Aim: Extract the text lines of every item below word for word, and leave the pictures out of your answer.

Source material:
·····
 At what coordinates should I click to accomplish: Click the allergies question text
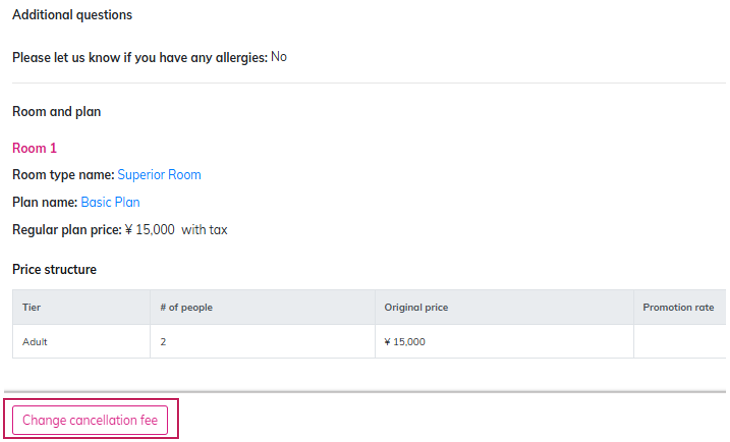[139, 58]
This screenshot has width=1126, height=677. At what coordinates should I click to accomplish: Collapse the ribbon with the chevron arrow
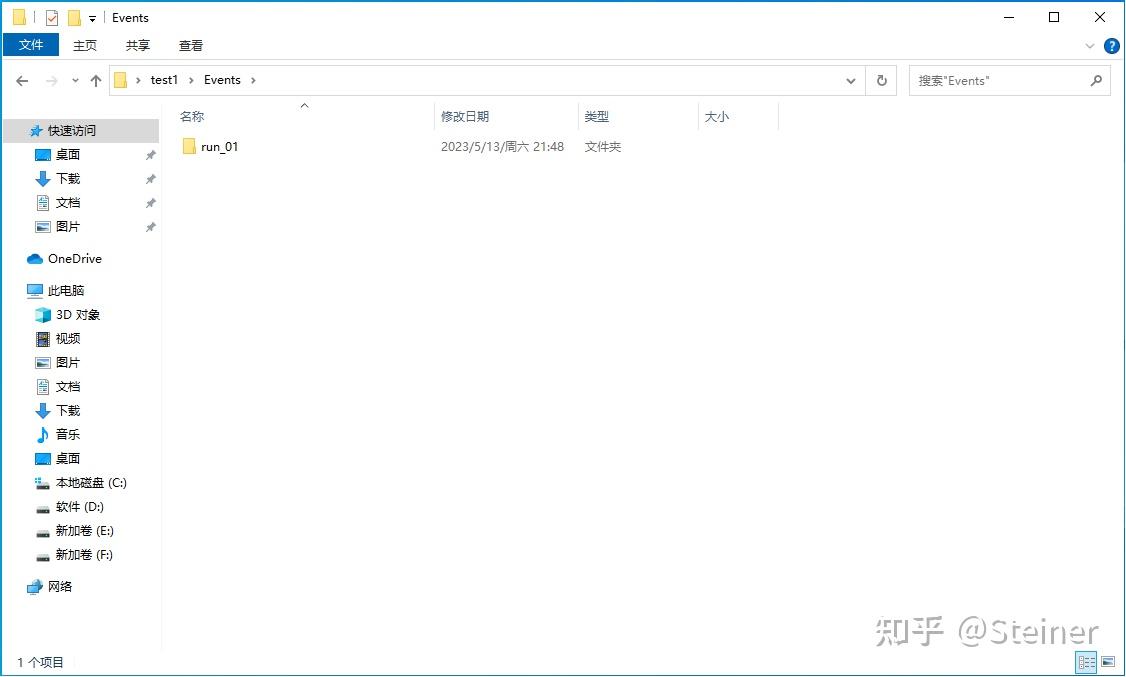(x=1090, y=45)
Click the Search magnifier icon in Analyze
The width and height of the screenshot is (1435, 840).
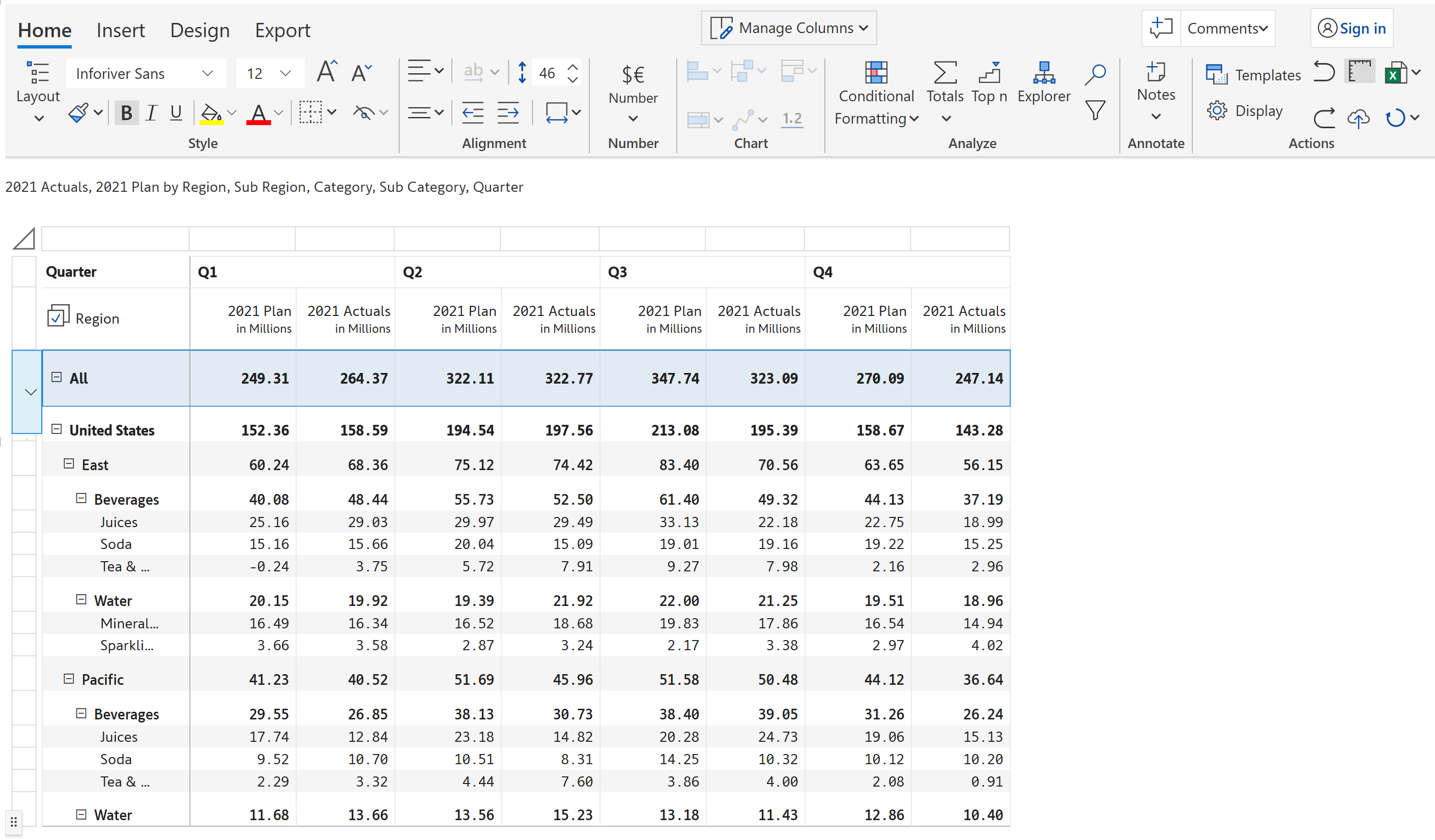click(x=1095, y=74)
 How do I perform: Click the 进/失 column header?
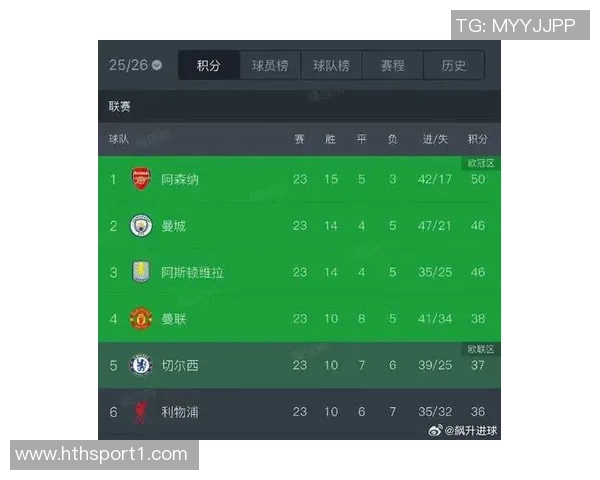tap(435, 138)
·····
Final result:
 At what coordinates should I click to accomplish: Click the allergies question text
[139, 58]
This screenshot has width=1126, height=677. At what coordinates should I click to accomplish: Collapse the ribbon with the chevron arrow
(x=1090, y=45)
Click the Search magnifier icon in Analyze
The width and height of the screenshot is (1435, 840).
click(x=1095, y=74)
 How do I perform: Click the 进/失 column header?
tap(435, 138)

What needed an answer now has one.